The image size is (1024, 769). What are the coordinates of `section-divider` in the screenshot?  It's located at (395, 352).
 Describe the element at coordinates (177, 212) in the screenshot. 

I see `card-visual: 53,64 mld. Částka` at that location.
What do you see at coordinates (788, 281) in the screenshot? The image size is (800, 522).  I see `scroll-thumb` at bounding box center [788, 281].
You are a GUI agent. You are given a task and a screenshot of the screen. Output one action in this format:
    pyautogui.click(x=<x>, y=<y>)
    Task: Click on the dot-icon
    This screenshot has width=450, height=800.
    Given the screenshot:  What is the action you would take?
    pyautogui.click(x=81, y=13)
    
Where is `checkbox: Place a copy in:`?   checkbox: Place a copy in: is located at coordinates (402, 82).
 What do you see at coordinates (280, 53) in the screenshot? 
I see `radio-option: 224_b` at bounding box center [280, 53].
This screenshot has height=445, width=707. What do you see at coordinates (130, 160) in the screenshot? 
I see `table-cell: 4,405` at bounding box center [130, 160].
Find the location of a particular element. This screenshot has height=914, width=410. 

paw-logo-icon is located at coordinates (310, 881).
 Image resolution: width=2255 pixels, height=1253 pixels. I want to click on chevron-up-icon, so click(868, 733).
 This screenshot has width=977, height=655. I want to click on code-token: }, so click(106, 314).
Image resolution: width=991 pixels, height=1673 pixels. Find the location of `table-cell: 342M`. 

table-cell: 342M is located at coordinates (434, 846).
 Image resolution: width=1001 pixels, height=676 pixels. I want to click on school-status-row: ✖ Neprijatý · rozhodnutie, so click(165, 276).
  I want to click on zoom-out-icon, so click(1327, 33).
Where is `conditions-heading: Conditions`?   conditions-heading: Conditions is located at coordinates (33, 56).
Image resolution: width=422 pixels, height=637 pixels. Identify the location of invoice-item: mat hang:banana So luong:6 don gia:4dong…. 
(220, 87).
=======
*Task description:*
Change "particular element" to "specific element" in the data, starting at the line that has "Find the location of a" and ending after the line that has "Image resolution: width=2255", and give those lines again with nothing else altered.

*Result for this exercise:*
Find the location of a specific element. This screenshot has height=914, width=410. 

paw-logo-icon is located at coordinates (310, 881).
 Image resolution: width=2255 pixels, height=1253 pixels. I want to click on chevron-up-icon, so click(868, 733).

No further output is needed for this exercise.